Editor's note: Jim Hall is the former chairman of the National Transportation Safety Board. Peter Goelz is a former managing director at the board. The opinions expressed in this commentary are solely those of the authors.
(CNN) -- Today, we are all mourning the loss of 298 people who died in the tragic crash of Malaysia Airlines Flight 17. Ukraine and Russia have been trading blame on who is responsible for shooting down the aircraft. As more details come in, U.S. officials believe that pro-Russian rebels fired the missiles.
Whatever the political repercussions are, the international community owes it to the deceased and their families to conduct an immediate, thorough, competent and, most important, independent investigation of what exactly happened and who is responsible.
We cannot afford to have another aviation accident investigation that appears to stumble at its outset. The families of the 298 innocents on board deserve competence and justice. Most of those on board were Dutch, but there were also Australians, Indonesians, Germans, at least one American and a Malaysian crew. Some of the world's top AIDS researchers were among those killed.
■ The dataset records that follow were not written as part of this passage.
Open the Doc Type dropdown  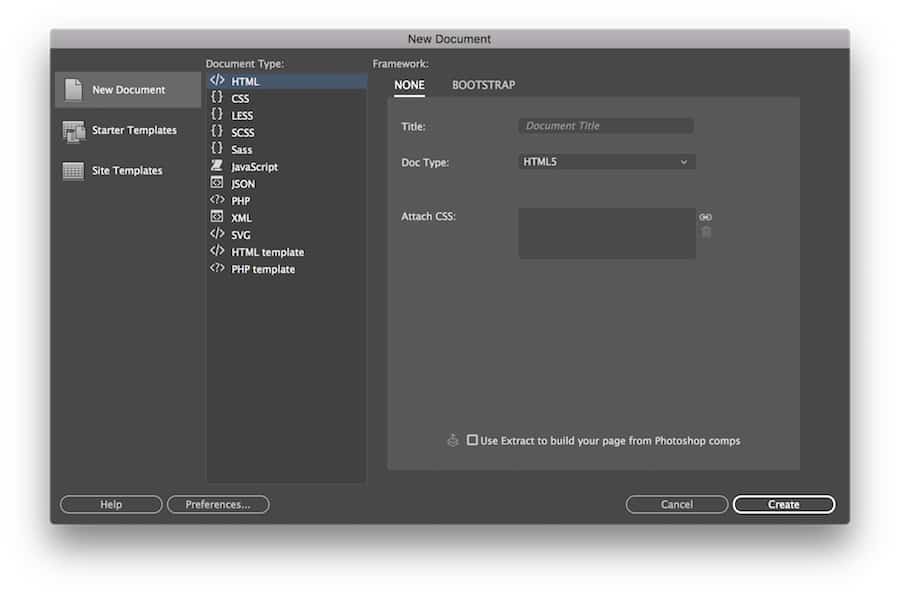[x=605, y=161]
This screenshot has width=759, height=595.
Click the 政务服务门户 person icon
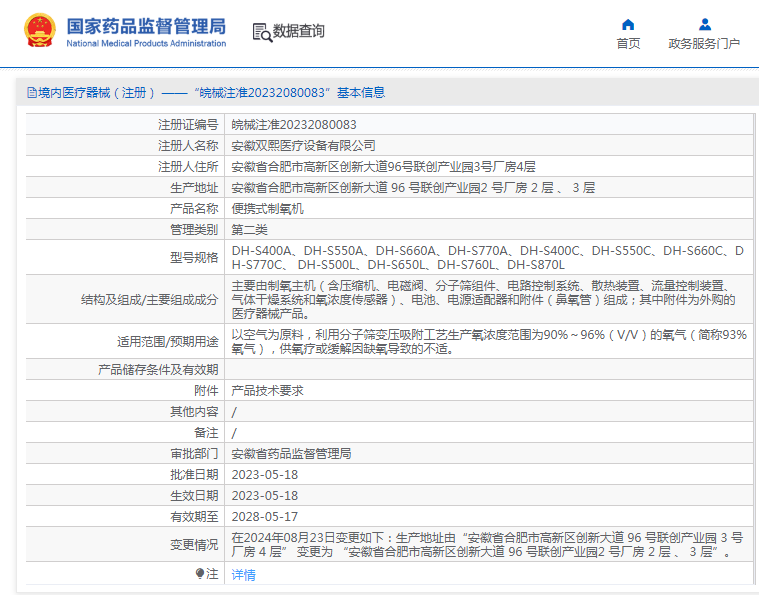point(704,24)
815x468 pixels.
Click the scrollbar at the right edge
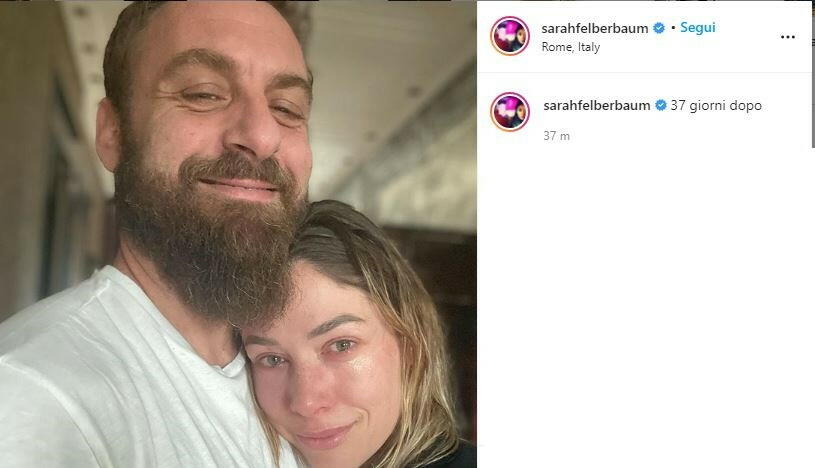point(812,73)
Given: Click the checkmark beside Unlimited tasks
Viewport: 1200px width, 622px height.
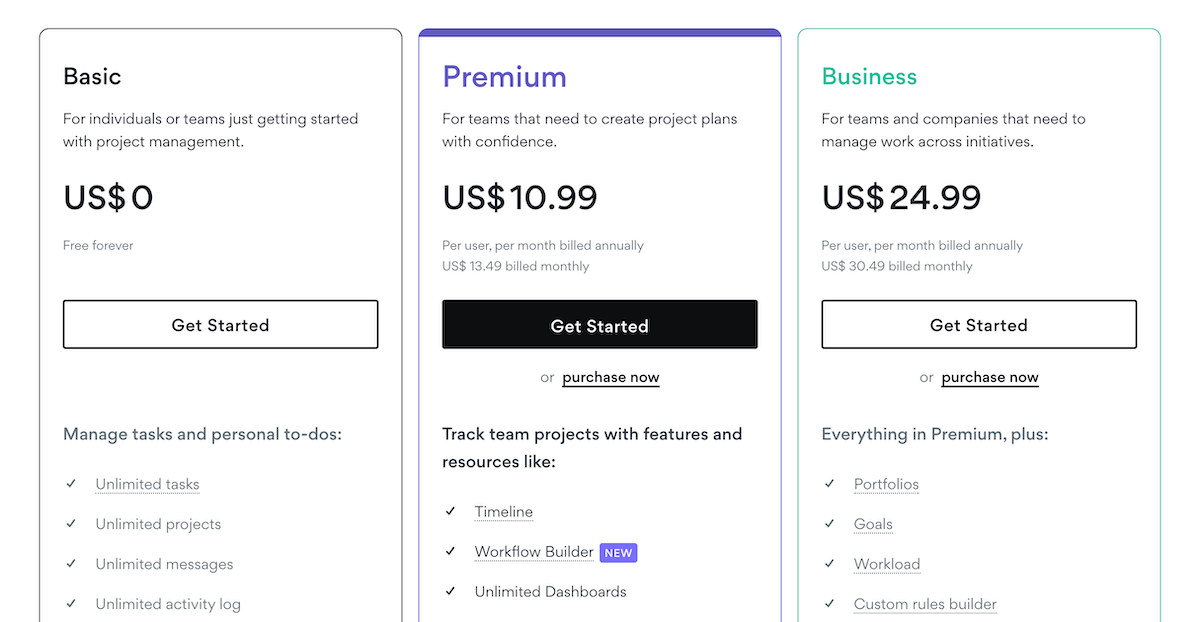Looking at the screenshot, I should coord(71,484).
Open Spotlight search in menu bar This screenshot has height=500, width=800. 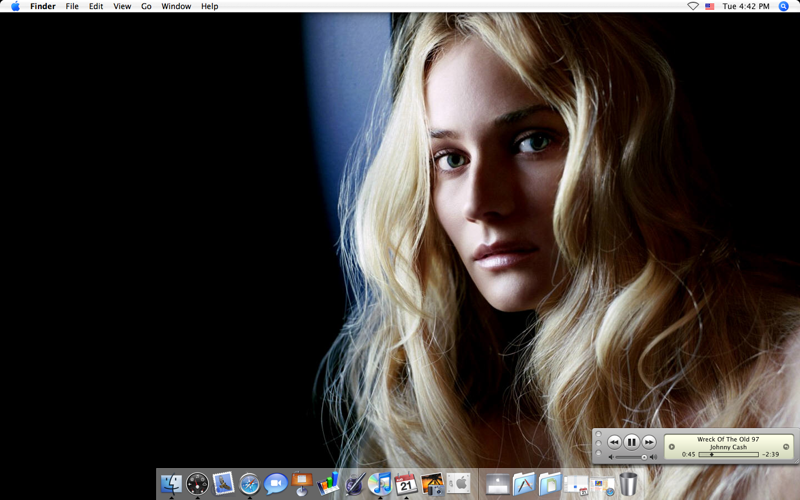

Clearly, given the political tensions between Ukraine and Russia and the disputed area in which the crash occurred, these two countries should not conduct the investigation. According to Annex 13 of the International Civil Aviation Organization, multiple parties are entitled to be involved in the investigation. While our own National Transportation Safety Board will have a say, since Boeing in the United States made the aircraft, we believe that the Dutch Safety Board should be the lead investigatory body, and it should be appointed immediately.
The Dutch Safety Board was founded in 2005, is noted for its thoroughness and technical skill, and has conducted many aviation investigations. Its leader, Chairman Tjibbe Joustra, is a career politician and the national coordinator for security and counterterrorism. Given his experience in both aviation and national security, he would be an outstanding fit for the work.
It is vital that investigators get to the scene of the accident immediately. With unconfirmed reports that Ukrainian rebels are combing through the wreckage and may even have possession of the black box, security at the crash site must be established to preserve evidence and allow investigators to determine how and why this aircraft was shot down.
It is critical that investigators obtain possession of the cockpit voice recorder and flight data recorder, the "black box." As the NTSB did in the investigation of TWA 800 using black box data, a sound spectrum study can provide telling information on where on the aircraft and when the explosion occurred.
The Russians, the Ukrainians and the rebels should commit immediately to full transparency and to guaranteeing the complete safety of the investigative team. Anything short of that should bring immediate world condemnation and a denial of landing rights for flights originating in their respective countries.
This is more than just an investigation of an aviation accident. Our global economy is greatly dependent on aviation. People are able to access the farthest corners of the globe for business and family purposes with remarkable speed and unprecedented safety. If there is an ongoing threat that commercial airliners will be shot down, our global commerce will slow to a halt. In the United States alone, 97.5 million passengers flew internationally on U.S. airlines in 2013.
The United Nations is meeting today on the MH17 tragedy, and it needs to show strong leadership to ensure that a true independent investigation is immediately launched.
The world's countries must stand up for safe and secure global travel, and by demanding a transparent and unfettered international investigation, they will take the first step in bringing those responsible to justice.